Certains morceaux n’ont rien à envier aux plus belles pièces des Beatles de la période Rubber Soul et Revolver, dont l’influence se ressent. Le génie de Ray Manzarek est également ressuscité à travers cet orgue limpide. Le folk-rock des Byrds et le mélodisme festif des Beach Boys ne sont pas loin non plus. Beaucoup d’influence sixties donc, mais on sent tout de même que les moulinettes de l’indie rock et du rock psyché contemporain (postérieur au Brian Jonestown Massacre) sont passées par là. La guitare acoustique, sereine et étonnamment affirmative ici ou là, rappelle ainsi parfois les toutes aussi belles créations d’un groupe de la décennie antérieure qui se situe dans une veine similaire (si ce n’est un peu moins psyché) : les Belges de Girls in Hawaii.

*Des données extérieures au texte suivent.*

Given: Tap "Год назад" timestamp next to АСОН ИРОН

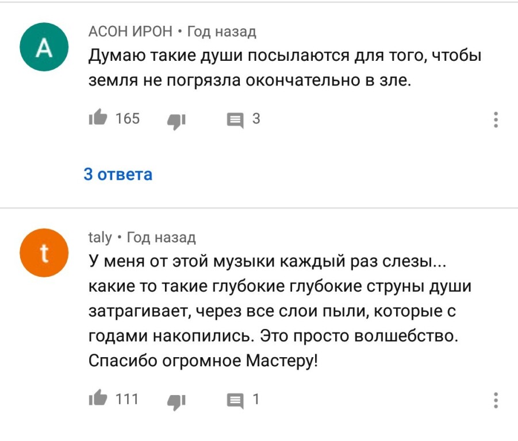Looking at the screenshot, I should (x=221, y=32).
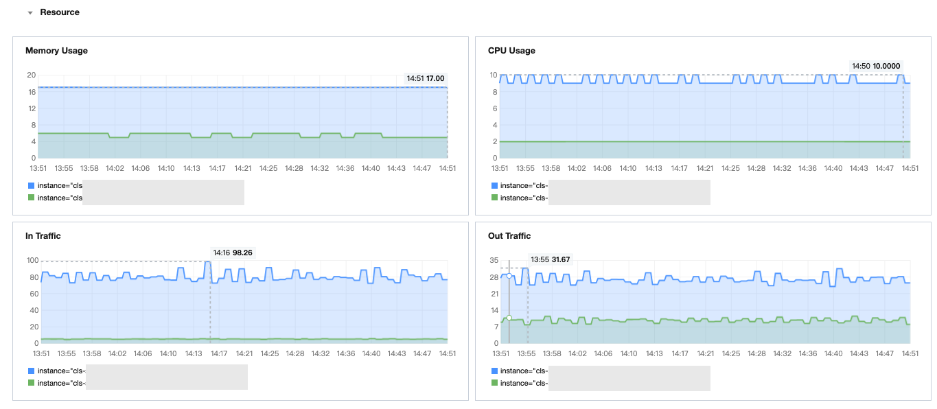Click the Resource section header
The width and height of the screenshot is (937, 409).
click(60, 12)
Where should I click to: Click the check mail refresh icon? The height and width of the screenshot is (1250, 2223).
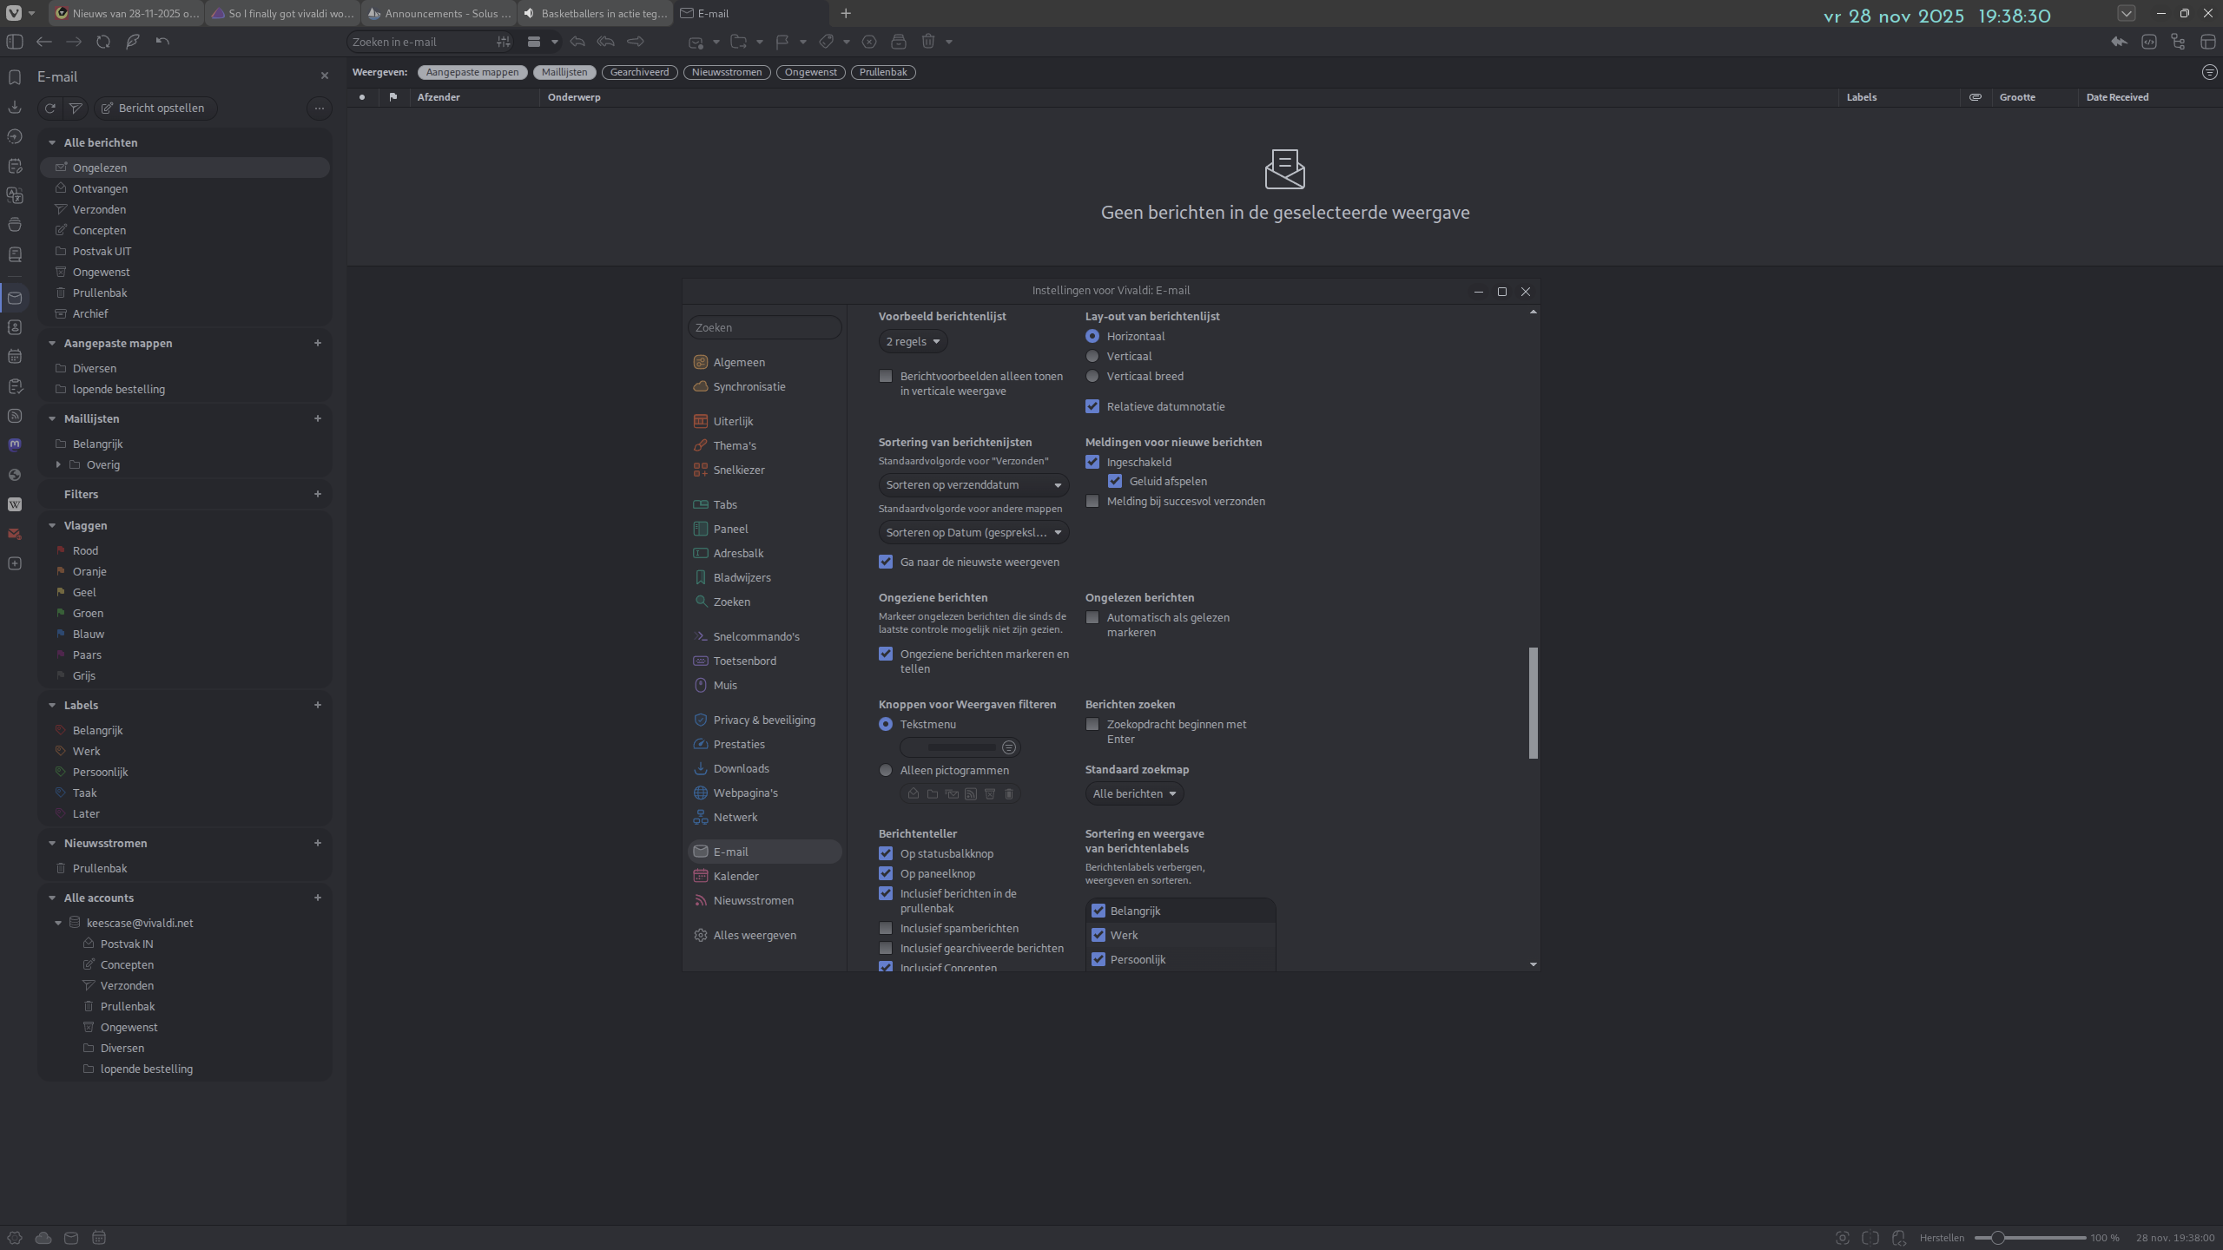[x=50, y=108]
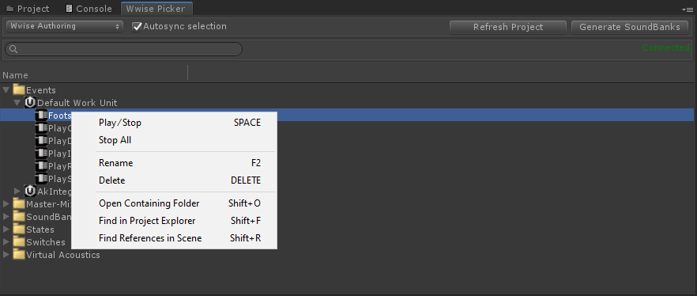Click the magnifier icon in search bar
Screen dimensions: 697x296
[13, 49]
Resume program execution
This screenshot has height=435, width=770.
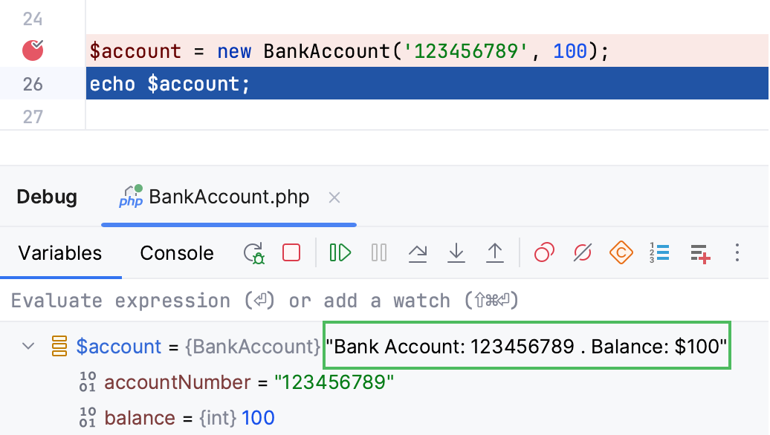[340, 252]
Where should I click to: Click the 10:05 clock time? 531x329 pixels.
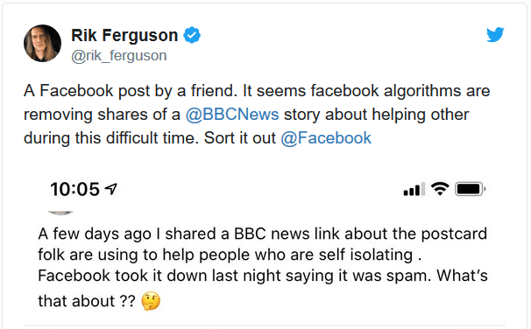pyautogui.click(x=74, y=189)
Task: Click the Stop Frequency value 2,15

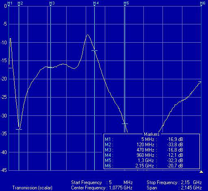Action: (x=185, y=182)
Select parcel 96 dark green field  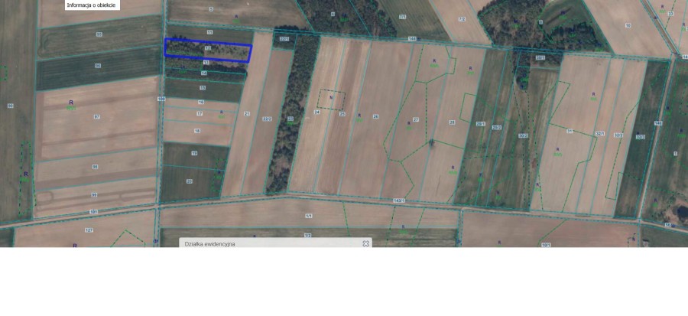[x=98, y=67]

La flûte, instrument des évadés aventureux, occupe une place de choix dans la palette instrumentale du quintette. Elle est rassérénante et fluide. Le xylophone fait jaillir quelques tonalités cristallines de ce monde florissant. Les oiseaux de « Scurvy » le peuplent mais qu’en feront les humains ? La gravité, au sens physique et métaphysique, est annoncée sur les hauts plateaux de « Shine Away » et se concrétisera dans le caverneux « Figure It Out ». L’ascension de la montagne fait entrevoir des fleurs, des vivants et des larmes.
Point n’est besoin de faire autre chose que rêver pour se laisser étourdir. La clé des champs est la clé des âmes. L’innocence de « Snag » et de « This Time », le premier étant salvateur et le second un peu plus carnavalesque, offrent de courts répits dans cette échappée. Halasan Bazar ménage son monde. Lorsqu’il fait mine de se la jouer Nick Drake, il est tel le Pink Floyd de « Pigs on the Wing » : méfiez-vous des nuages trop clairs.
La rythmique tantôt sautillante tantôt enlevée fait la part belle aux suspensions. La basse vrombit quand la batterie s’efface derrière les percussions. Là-dessus, vous en aurez de toutes les couleurs. Le groupe ne se contente pas de taper du tambourin et de secouer les maracas mais va jusqu’à réhabiliter les castagnettes : désuétude assumée et prodigieusement efficace.
Le break instrumental de « Tin Foiled » a quelque chose d’enivrant. Les chœurs ont un caractère féérique. Contrairement à ce que leur nom semble indiquer, ces Nordiques aux influences éclectiques ne sont pas là pour semer le chaos. Ils sont plutôt là pour créer du sens et distiller de la joie en rassemblant les pièces éparpillées en chemin. « On est juste pauvres et un peu philosophes, mais au fond, on est des gens très heureux », confie leur leader Fredrik Eckhoff.
Tout la face A est exceptionnelle. L’album serait un chef d’œuvre absolu si la face B parvenait à maintenir le niveau. Un esprit tatillon pointera quelques longueurs, quelques ficelles qui semblent avoir été déjà tirées, mais ce sont aussi ces imperfections qui font le charme des premiers albums. Car oui, Halasan Bazar fait partie de ces groupes qui font mouche du premier coup. Ils atteindront d’ailleurs un autre sommet en 2017 avec Burns.